Though Kuthun had always seen her tied to the sea, and me tied to the shadows, neither of us were tied to death.
“It’s gotta happen sometime, right?” Violet asked, referring to the elusive end, but I refused to imagine a world, a city, a shore without the ghost of a girl I had come to admire.
“Violet—” I pleaded one last time, but a cold wave met me.
I hit the sand, the ocean darkened in the distance, and the rain fell. When the sea surged, the city swayed, but the worst part I refused to believe.
Violet no longer stood by me.
Violet was gone.
The sea tore at my shadows. Slowly but surely, I fell apart.
If I were a human, I imagined my spine would have been severed and my head removed from my shoulders, but I was not. Often, I was more powerful when I was in pieces.
So far, so good, I thought as I dove deeper and deeper into the depths of Vendona’s ocean. Soon, I would find the floor and the wall that needed repair. It would all be over. Most everyone could be saved. But first—I had one last thing to say to Caleb.
Telepathically, I knew he heard me. How, I doubted I would ever know, but the unknown felt natural to me. Uncertainty was every bad blood’s nature. Where we came from, how we came to be, why we were here…it remained a
mystery to the world. And so did Caleb’s disease.
Perhaps, one day, the world would figure it out—find all the clues and piece them together—but for that to happen, a world had to stay standing. It had to survive. And if it needed me to do that, so be it.
As I dove deeper and deeper, and more of my shadows disappeared against the current, pain threaded itself through whatever veins I might have had as a beast.
I’m immortal, I had promised Caleb. I’m immortal, I now promised myself.
But only Kuthun could see the strings of fate, and only I seemed to believe in what he said.
He could see me, after all. Even when I lived in the shadows. Even when the world doubted I lived. Just like Kat did.
All my life I thought I could disappear, and now that I was proven wrong, I chose to disappear anyway—but at least no one would disappear with me.

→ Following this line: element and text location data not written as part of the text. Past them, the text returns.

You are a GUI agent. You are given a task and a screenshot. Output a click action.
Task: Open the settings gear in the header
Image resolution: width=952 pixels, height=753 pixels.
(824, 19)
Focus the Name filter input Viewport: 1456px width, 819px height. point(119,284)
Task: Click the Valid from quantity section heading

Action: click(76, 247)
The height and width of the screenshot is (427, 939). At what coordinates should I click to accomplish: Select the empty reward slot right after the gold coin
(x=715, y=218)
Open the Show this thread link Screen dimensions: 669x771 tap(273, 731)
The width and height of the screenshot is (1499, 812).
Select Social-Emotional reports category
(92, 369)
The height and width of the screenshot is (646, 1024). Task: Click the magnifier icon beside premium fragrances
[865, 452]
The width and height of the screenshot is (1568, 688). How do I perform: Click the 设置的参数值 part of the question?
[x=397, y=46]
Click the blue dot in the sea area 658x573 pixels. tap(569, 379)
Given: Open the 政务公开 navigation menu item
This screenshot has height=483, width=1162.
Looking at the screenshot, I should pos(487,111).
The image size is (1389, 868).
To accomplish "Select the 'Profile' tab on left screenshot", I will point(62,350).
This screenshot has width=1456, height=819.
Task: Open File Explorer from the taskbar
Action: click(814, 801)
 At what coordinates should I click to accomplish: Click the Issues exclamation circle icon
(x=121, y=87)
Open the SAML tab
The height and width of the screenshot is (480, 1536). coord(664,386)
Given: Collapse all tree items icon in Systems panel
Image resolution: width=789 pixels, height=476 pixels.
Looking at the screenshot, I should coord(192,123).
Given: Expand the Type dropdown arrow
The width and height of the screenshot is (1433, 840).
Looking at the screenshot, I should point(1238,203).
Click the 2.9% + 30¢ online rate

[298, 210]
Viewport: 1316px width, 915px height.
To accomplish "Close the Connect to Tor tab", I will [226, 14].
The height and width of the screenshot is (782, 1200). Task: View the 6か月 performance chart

Soon, Vendona would be underwater as well, but not if I could help it. Not if I could become the darkness needed to hold the darkest city of them all above water. At least until they could become strong again. Until they could find freedom without shadows holding back the sea.
I thought of Caleb, Kat, Hanna, and Yasir. I saw Frankie’s beautiful smile, Nuo’s scarred brow, and Ellen’s painting. I held Plato’s glass and heard Levi’s laugh. And I felt all the people who touched my life before the herd did.
The memories gave me the strength to continue, even as the pressure of the water threatened to crush me.
I could only hope Caleb ran. I could only hope a million things. And then, I could let go of my hope to concentrate on the task ahead.
In the darkest depths of Vendona’s ocean, I found the western wall, where the city began to crumble. Once again, I saw Jane slam her heel against the table to show where all the water would come crashing down.
The outskirts would no longer be safe, but everyone would stand an equal chance.
That had to be enough.
I positioned my strength between the cracks, separating my shadows into a dozen pieces along the way, and water rushed around each string of me.
Pressure squeezed me. Salt water choked me. But I’d felt this feeling once before—when I managed to save Caleb the first time—and now that I was older, I imagined I could do the same thing for others.